Exponential Family Attention
Kevin Christian Wibisono, Yixin Wang
TL;DR
Exponential Family Attention (EFA) generalizes self-attention from language to high-dimensional, mixed-type data by coupling attention-derived context with exponential-family conditionals. The approach unifies latent-factor models as special cases while enabling nonlinear, context-dependent interactions and learned context sets through attention. Theoretical contributions include linear identifiability and an excess loss generalization bound, complemented by strong empirical performance on synthetic data, Instacart baskets, MovieLens, and spatiotemporal temperatures. The results suggest EFA’s broad applicability for modeling complex dependencies in non-text domains and its potential to improve predictive reconstructions and recommendations in real-world settings.
Abstract
The self-attention mechanism is the backbone of the transformer neural network underlying most large language models. It can capture complex word patterns and long-range dependencies in natural language. This paper introduces exponential family attention (EFA), a probabilistic generative model that extends self-attention to handle high-dimensional sequence, spatial, or spatial-temporal data of mixed data types, including both discrete and continuous observations. The key idea of EFA is to model each observation conditional on all other existing observations, called the context, whose relevance is learned in a data-driven way via an attention-based latent factor model.
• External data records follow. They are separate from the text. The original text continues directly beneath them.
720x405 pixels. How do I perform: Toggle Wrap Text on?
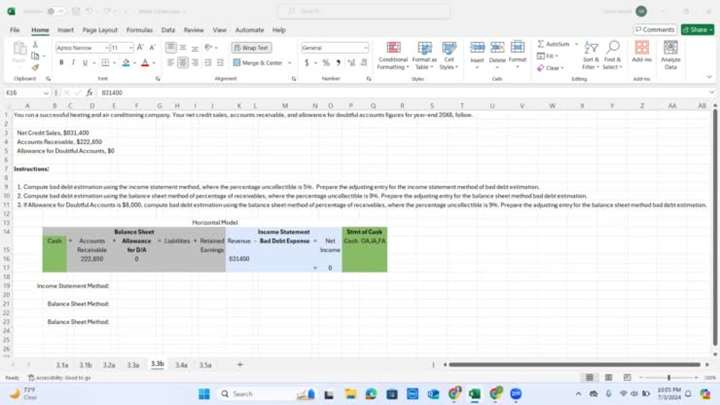[x=251, y=47]
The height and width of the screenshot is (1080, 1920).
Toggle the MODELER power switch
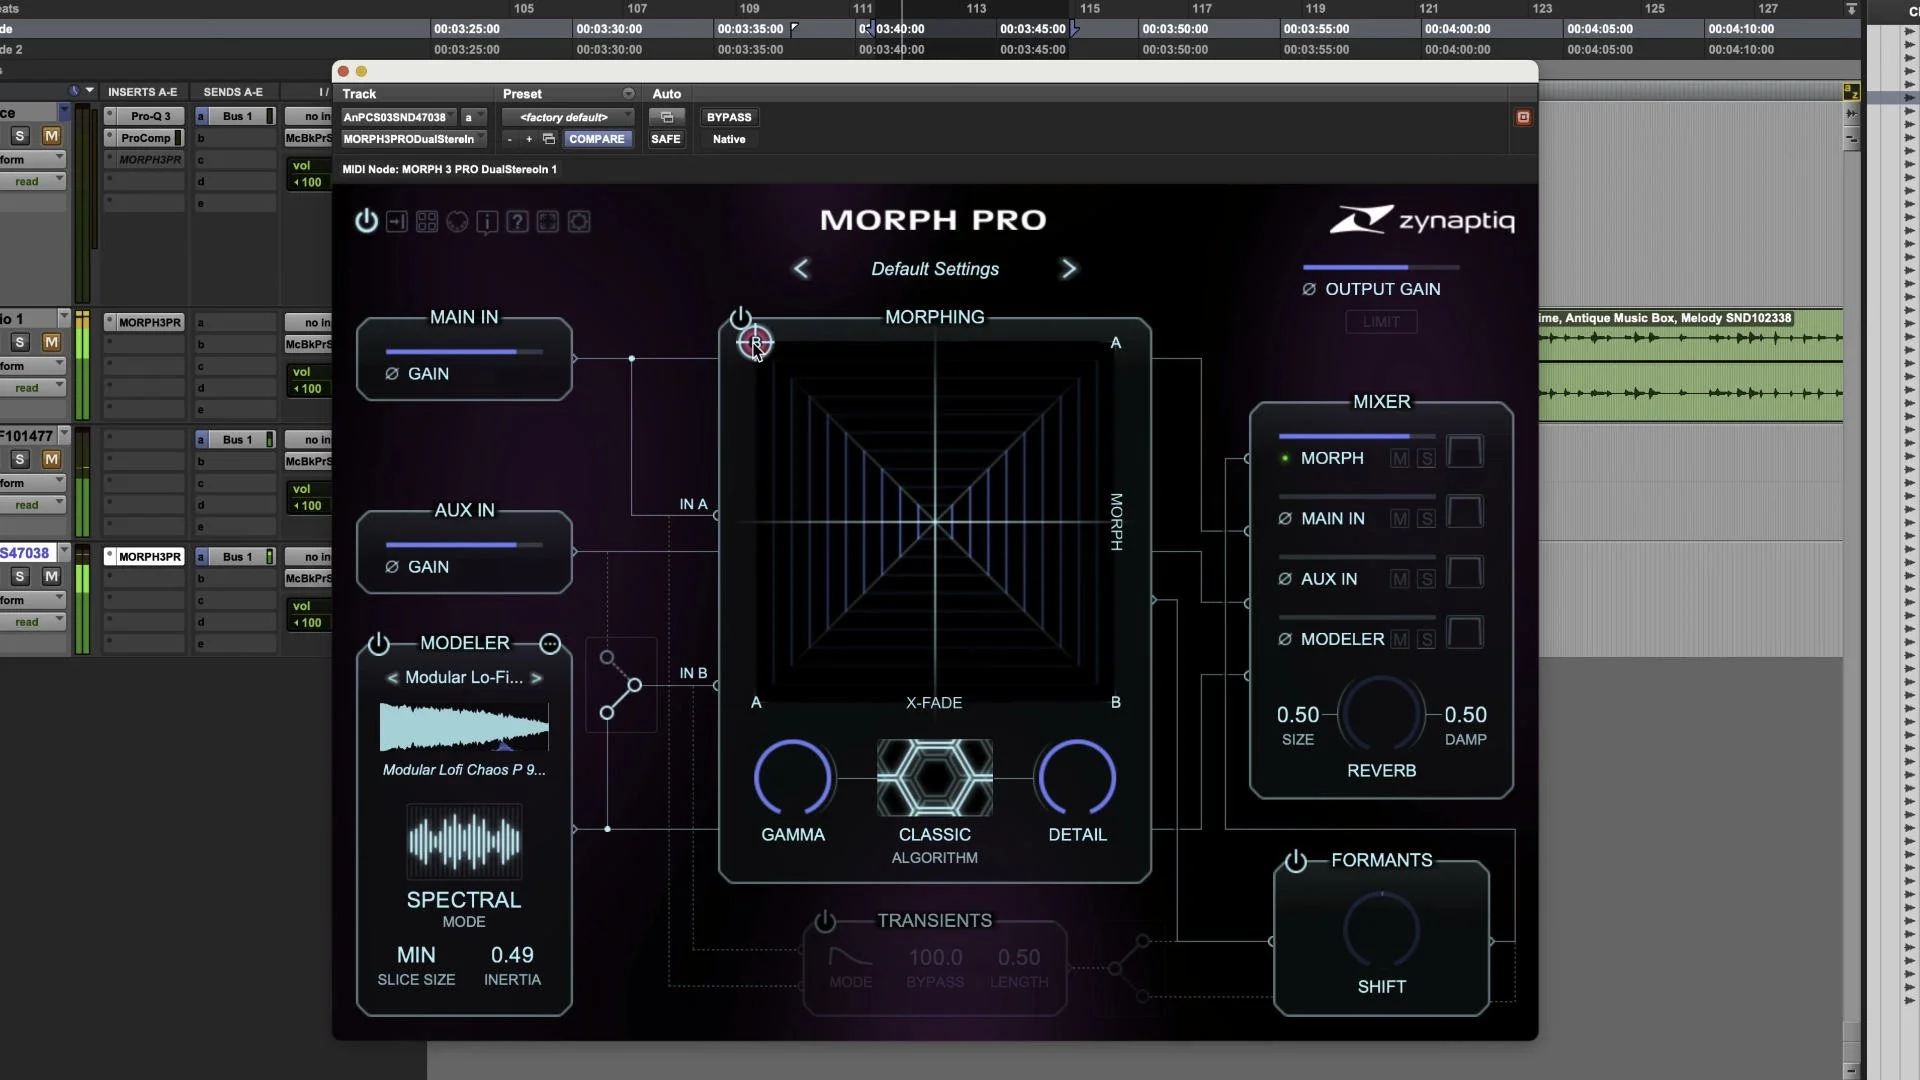379,645
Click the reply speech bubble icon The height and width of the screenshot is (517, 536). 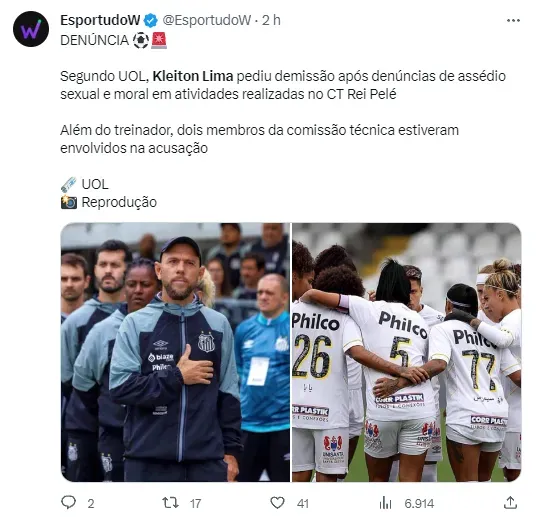click(x=68, y=503)
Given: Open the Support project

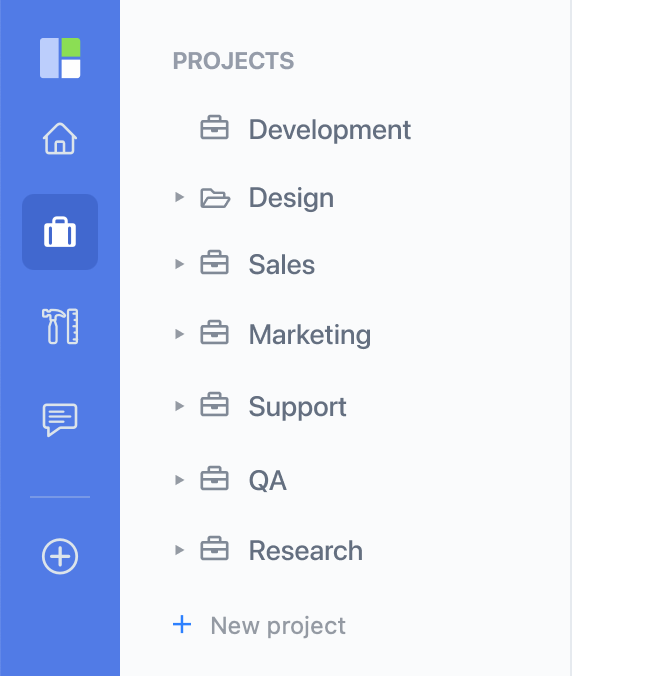Looking at the screenshot, I should (x=297, y=407).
In particular, unlike static latent embeddings, EFA uses the self-attention mechanism to capture dynamic interactions in the context, where the relevance of each context observations depends on other observations. We establish an identifiability result and provide a generalization guarantee on excess loss for EFA. Across real-world and synthetic data sets -- including U.S. city temperatures, Instacart shopping baskets, and MovieLens ratings -- we find that EFA consistently outperforms existing models in capturing complex latent structures and reconstructing held-out data.